## What this task involves
Below are some records. Pull every line that contains the word "граждан".

## Dataset records
────────────────
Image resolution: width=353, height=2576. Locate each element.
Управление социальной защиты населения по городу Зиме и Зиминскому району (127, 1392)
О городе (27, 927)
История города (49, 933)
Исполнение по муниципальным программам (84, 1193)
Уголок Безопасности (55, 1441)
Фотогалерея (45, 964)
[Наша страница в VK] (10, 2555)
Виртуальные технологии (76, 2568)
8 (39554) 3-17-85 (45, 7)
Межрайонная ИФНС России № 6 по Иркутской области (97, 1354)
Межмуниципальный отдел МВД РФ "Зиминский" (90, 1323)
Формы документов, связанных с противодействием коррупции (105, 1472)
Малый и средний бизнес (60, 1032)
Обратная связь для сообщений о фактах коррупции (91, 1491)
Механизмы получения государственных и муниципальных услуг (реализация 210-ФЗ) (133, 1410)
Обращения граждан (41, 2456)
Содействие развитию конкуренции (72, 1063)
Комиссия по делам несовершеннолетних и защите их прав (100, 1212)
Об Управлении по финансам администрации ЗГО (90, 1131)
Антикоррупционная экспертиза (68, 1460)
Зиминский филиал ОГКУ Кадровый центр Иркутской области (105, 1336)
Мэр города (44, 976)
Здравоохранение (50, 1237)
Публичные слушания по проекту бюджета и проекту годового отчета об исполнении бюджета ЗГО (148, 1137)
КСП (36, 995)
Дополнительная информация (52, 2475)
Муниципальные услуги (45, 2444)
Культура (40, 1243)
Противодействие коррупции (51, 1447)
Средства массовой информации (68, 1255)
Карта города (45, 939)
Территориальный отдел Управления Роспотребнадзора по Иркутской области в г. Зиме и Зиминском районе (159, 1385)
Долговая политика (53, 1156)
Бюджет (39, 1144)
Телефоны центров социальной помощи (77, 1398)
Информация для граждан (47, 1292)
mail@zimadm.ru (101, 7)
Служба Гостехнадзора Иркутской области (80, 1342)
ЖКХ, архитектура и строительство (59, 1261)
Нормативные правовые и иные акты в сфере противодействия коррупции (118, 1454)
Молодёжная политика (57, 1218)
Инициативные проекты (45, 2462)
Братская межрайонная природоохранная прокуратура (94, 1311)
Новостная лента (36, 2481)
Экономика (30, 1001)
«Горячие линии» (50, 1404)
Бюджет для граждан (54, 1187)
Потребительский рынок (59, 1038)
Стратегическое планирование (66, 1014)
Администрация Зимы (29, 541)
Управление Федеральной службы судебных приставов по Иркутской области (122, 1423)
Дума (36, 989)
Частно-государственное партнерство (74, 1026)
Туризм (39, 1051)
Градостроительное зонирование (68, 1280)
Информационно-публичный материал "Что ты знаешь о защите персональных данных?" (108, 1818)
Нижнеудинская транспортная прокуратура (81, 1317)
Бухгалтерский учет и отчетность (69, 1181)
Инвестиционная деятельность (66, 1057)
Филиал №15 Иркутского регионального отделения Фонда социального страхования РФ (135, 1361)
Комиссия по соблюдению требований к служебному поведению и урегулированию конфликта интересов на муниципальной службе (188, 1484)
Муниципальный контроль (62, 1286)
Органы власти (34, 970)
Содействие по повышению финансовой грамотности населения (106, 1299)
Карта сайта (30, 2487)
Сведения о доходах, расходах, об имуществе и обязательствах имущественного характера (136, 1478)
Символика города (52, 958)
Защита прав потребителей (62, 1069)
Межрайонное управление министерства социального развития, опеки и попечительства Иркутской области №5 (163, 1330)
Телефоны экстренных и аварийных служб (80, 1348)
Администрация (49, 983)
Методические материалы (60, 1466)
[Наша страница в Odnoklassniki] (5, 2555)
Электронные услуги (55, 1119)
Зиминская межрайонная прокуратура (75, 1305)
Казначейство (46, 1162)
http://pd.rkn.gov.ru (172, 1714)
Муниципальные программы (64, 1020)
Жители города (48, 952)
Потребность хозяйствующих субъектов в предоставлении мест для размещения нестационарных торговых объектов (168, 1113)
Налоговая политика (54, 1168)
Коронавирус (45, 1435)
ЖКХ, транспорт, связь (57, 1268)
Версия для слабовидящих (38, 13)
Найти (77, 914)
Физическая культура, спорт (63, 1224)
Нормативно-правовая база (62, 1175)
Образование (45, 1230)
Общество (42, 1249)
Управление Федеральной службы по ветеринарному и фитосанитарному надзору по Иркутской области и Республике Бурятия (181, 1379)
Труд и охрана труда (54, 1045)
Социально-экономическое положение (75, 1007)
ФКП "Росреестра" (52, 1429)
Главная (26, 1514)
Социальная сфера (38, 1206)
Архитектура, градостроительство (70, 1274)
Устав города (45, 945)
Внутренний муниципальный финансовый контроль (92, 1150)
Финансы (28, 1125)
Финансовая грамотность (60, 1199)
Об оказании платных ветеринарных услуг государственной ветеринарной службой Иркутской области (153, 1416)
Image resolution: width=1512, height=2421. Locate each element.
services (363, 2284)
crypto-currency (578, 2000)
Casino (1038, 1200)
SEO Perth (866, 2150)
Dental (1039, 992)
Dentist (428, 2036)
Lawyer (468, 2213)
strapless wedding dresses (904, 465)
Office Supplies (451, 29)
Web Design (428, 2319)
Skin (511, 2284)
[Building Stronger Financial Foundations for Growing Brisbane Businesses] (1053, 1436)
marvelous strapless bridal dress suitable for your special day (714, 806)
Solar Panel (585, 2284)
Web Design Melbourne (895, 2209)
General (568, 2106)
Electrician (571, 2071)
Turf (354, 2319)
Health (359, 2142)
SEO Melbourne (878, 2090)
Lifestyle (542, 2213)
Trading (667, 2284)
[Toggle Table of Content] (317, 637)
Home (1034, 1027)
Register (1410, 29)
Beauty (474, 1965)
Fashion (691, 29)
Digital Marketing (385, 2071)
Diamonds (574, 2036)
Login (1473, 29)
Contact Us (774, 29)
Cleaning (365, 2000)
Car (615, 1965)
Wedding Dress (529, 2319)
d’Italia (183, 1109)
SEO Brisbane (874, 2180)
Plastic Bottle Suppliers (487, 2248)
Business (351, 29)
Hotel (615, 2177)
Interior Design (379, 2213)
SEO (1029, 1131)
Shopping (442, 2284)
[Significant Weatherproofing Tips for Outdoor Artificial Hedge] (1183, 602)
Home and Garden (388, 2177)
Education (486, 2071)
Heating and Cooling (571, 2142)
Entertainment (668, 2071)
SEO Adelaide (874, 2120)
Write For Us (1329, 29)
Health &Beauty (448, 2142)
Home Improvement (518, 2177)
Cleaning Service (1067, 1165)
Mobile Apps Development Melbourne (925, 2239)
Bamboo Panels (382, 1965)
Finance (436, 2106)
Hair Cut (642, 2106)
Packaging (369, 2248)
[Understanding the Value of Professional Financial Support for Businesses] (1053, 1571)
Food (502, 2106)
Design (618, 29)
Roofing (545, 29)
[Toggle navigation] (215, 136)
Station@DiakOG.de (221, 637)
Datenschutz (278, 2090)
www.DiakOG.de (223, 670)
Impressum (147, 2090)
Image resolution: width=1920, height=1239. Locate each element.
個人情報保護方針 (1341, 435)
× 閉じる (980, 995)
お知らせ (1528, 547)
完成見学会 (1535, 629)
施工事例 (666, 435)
────────────────
## Result for this exercise
Обращения граждан (41, 2456)
Информация для граждан (47, 1292)
Бюджет для граждан (54, 1187)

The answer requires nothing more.